Тимофей засмеялся и обнял ее.
— Знаешь, на кого ты похожа, когда вот такая?
— На кого? — буркнула Кристина.
— На сердитую маму-утку.
— Очень интересно. Считаешь, я должна быть счастлива от такого сравнения?
— Не расстраивайся, потому что я похож на раненого селезня.
— Ты забыл добавить, что похож на ободранного, самодовольного, наглого и глупого селезня, которому, совершенно непонятно как, сильно повезло в жизни.
— Что ж, мне так больше нравится.
Они и не заметили, что за ними давно пристально наблюдала Катька.
— Ну давайте! Целуйтесь уже. Я почти не буду смотреть, — сказала она, закрывшись букетом больших желтых листьев.
— Нахалка, — констатировал Тимофей, и они засмеялись, держась друг за друга.
Катька, подбросив листья вверх, убежала к дому, крича на ходу: «Жених и невеста, тили-тили тесто!».
Листья с шелестом спланировали на землю. Кристина подняла ярко-красный кленовый лист, рассеянно повертела его в руках. Тимофей взял ее за руку и поцеловал кончики пальцев.
— Так жаль, что все это скоро закончится, — сказала она.
— Через год начнется снова. И еще через год.
— Но все будет не так, как сейчас.
— Мы останемся. А остальное приложится.
— Ты так в этом уверен? — пристально взглянула на него Кристина.
— А ты нет?
— Я не спрашивала у тебя, что происходит, но я же все вижу и понимаю кое-что. Тебя ведь избили не просто потому, что ты кому-то не понравился. И ты не просто так продолжаешь прятаться.
— Я не прячусь. Я выжидаю.
— Что это меняет?
— Не знаю. Наверное, я привык к опасности.
— А я хочу отвыкнуть. Понимаешь? Я не хочу ничего бояться. Ни за себя, ни за тебя.
— Так ты не бойся.
— Не могу. Теперь не могу. Я жду самого худшего и никак не могу избавиться от этого ощущения. Ведь эти покой, тишина, листья, осень только напоминают, что станет нестерпимо холодно. И страшно, как ночью в лесу. Я не могу так.
— А если я скажу, что все очень скоро станет по-другому, ты мне поверишь?
— Как по-другому?
— Лучше.
— Ты уже говорил про улицу и зеленый свет. Чему я должна верить?
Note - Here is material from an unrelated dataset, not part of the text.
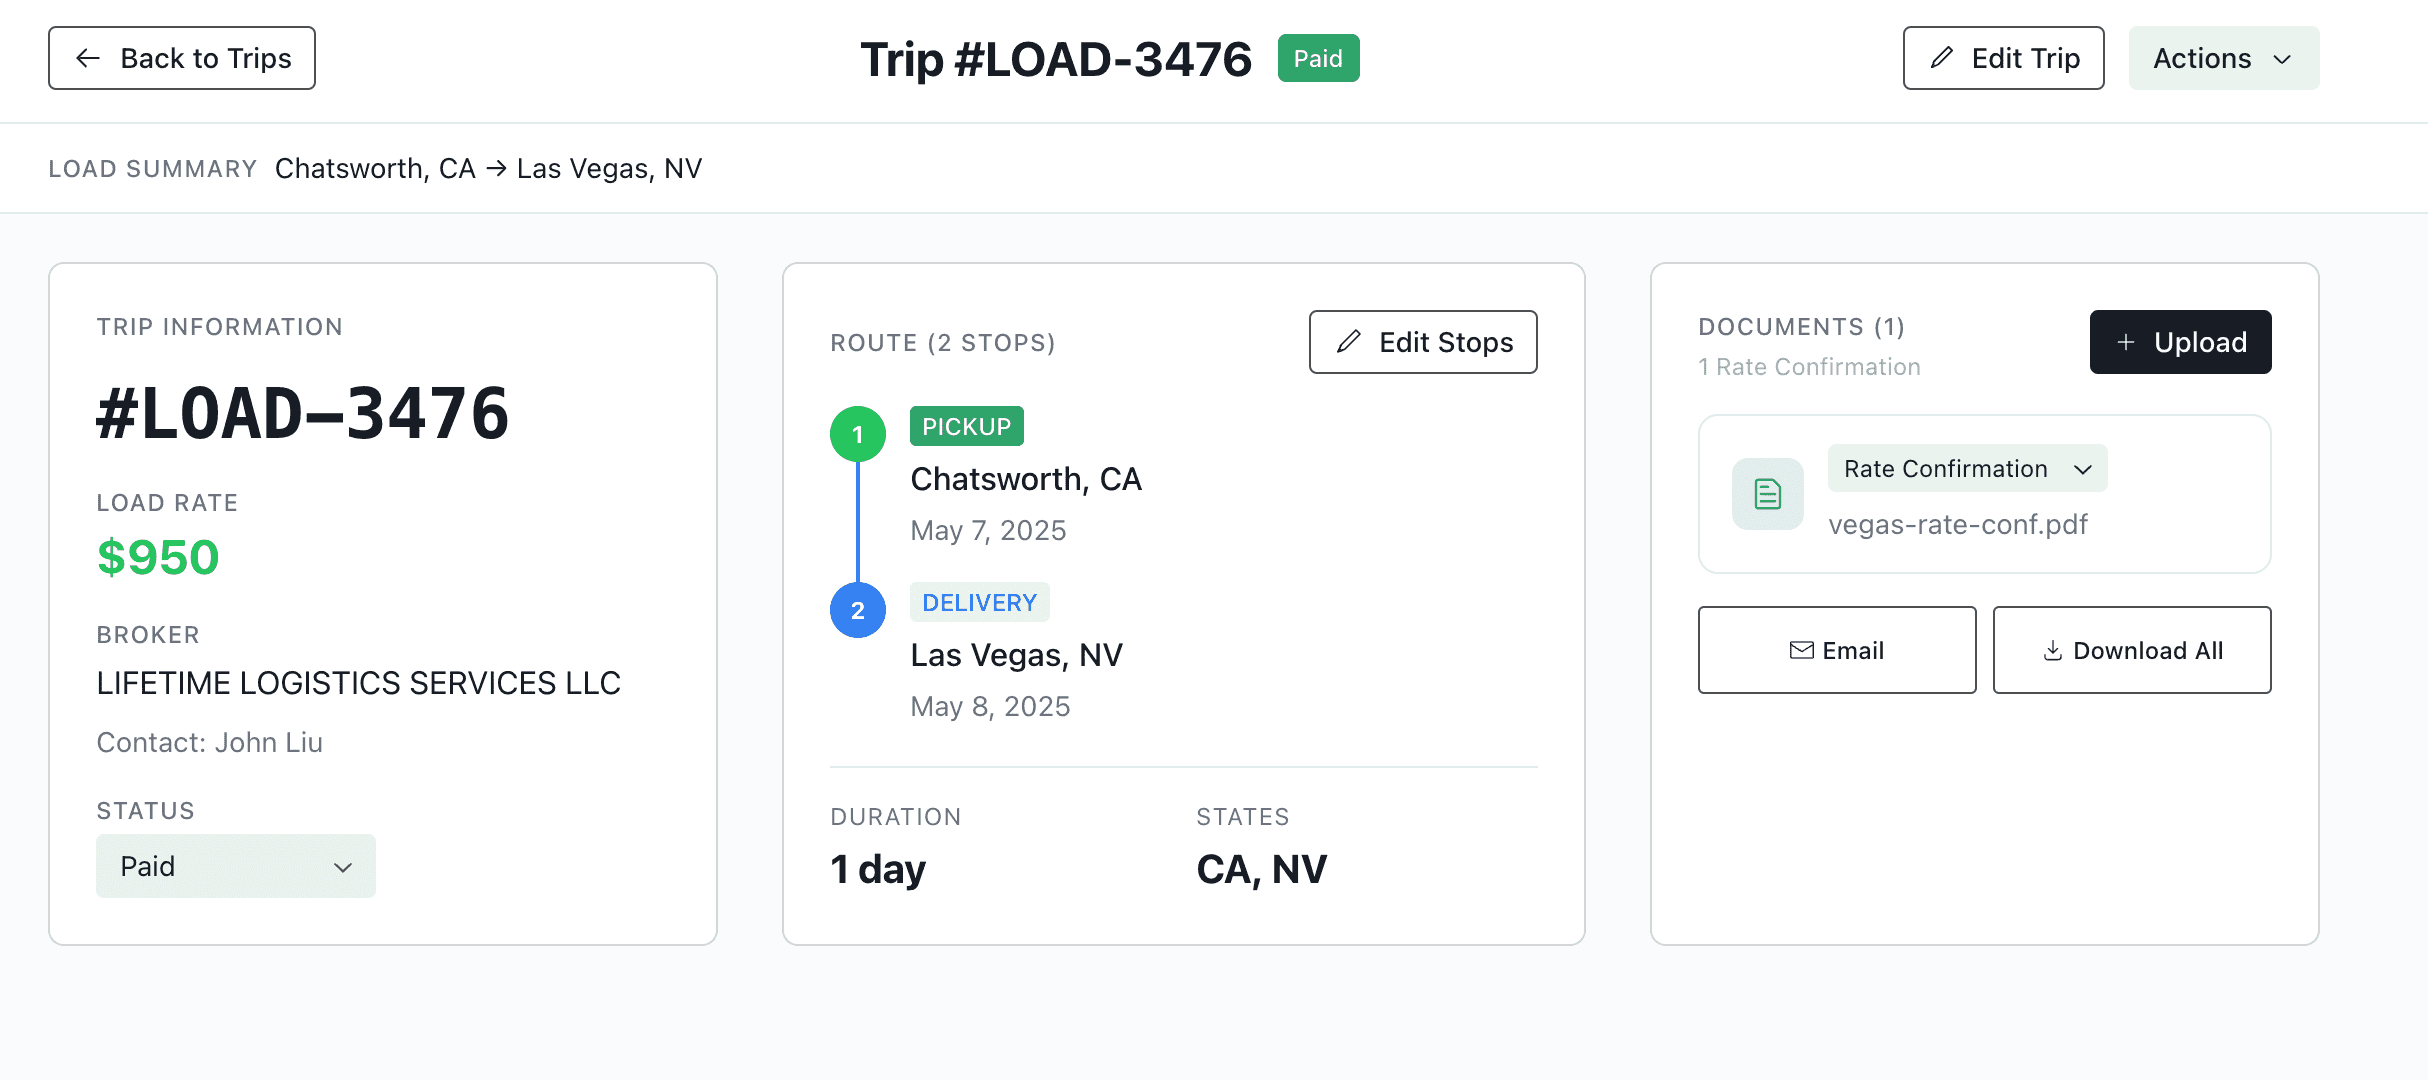
Task: Select the LOAD SUMMARY header row
Action: (x=153, y=168)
— Верь мне. Потому что ничего другого я предложить не могу. То, что ты видишь сейчас, — отголосок моего прошлого, от которого я никак не могу избавиться. Как и ты от своего… — он осекся и отвел взгляд. — Извини.
— Что ты знаешь о моем прошлом? — побледнела Кристина. — Что ты можешь знать?
— Кристина…
— Я задала простой вопрос! — она отстранилась и отступила на шаг.
— Совсем не важно, что я знаю, Кристина. Поверь, это не имеет никакого значения.
— Ты… — она покачала головой, не в силах подобрать слова, — ты, наверное, теперь жалеешь меня, да? Жалеешь?
— Я ничего не знаю. Ничего.
— Не лги! Умоляю, только не лги, Тимофей. Неправда все покрывает спасительной, на первый взгляд, пеленой, но под ней — гной и смрад, от которого захватывает дух. Можешь мне поверить, я это проходила. Особенно когда лгут близкие люди. Не смей мне лгать никогда, потому что тогда я перестану думать о самом хорошем между нами. Я далеко уже не наивная девочка, которая верит всему и всем. Я слышу ложь и вижу ложь. Потому не лги. Как ты узнал? Как? А, я догадалась! Ты же у нас специалист по компьютерам! Что тебе стоило отследить путь Кристины из Беларуси в Германию, посмотреть отчеты полицейских о том, в каком интересном заведении они нашли ее, и о том, как посадили Кристину в тюрьму на два месяца, прежде чем отправить домой? Ах да! Ты же подробностей не знаешь!
— Кристина, пожалуйста…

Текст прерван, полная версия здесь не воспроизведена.